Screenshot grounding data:
= Beginning of Section =

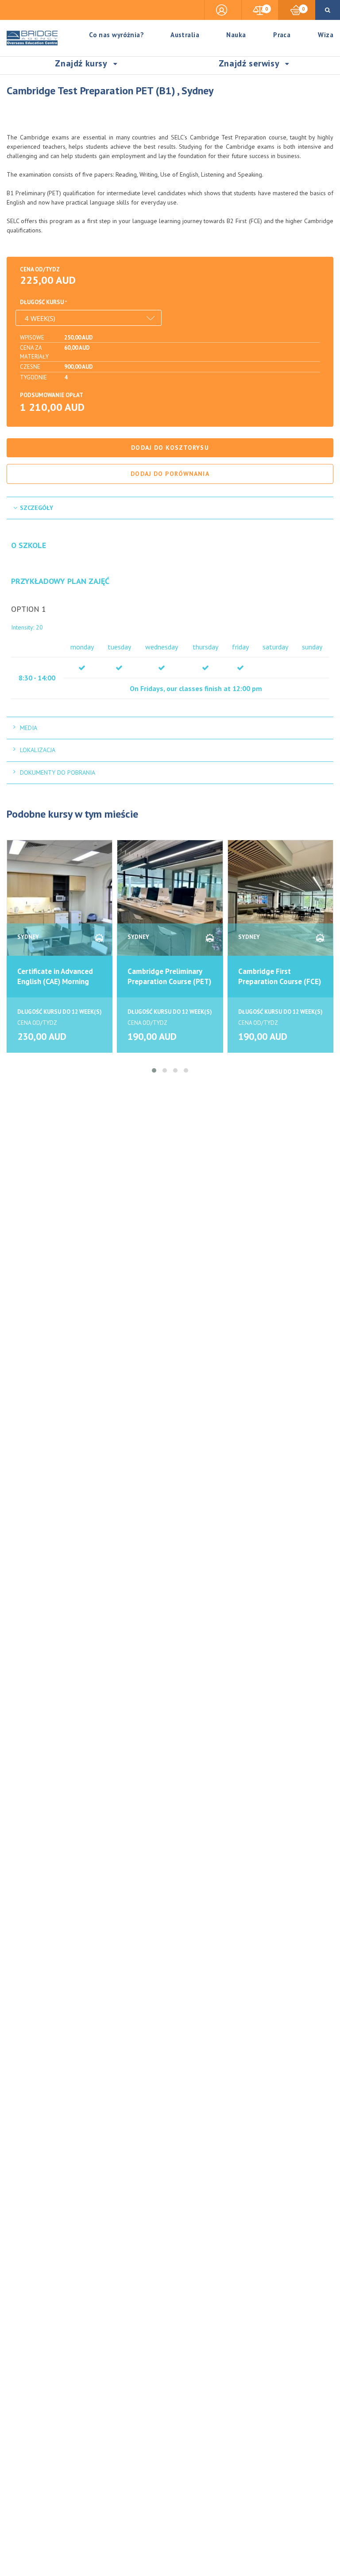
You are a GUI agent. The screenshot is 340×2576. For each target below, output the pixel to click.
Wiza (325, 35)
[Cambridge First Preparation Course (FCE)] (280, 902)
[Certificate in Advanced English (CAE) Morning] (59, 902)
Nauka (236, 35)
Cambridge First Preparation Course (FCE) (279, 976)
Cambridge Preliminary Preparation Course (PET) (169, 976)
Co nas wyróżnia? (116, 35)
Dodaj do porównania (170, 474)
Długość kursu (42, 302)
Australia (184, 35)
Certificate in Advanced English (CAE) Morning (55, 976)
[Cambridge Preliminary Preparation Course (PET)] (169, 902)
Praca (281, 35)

= End of Section =

REQUIREMENT:
Wherever a line of the data holds "English", copy that line.

SOLUTION FOR THIS PROBLEM:
[Certificate in Advanced English (CAE) Morning] (59, 902)
Certificate in Advanced English (CAE) Morning (55, 976)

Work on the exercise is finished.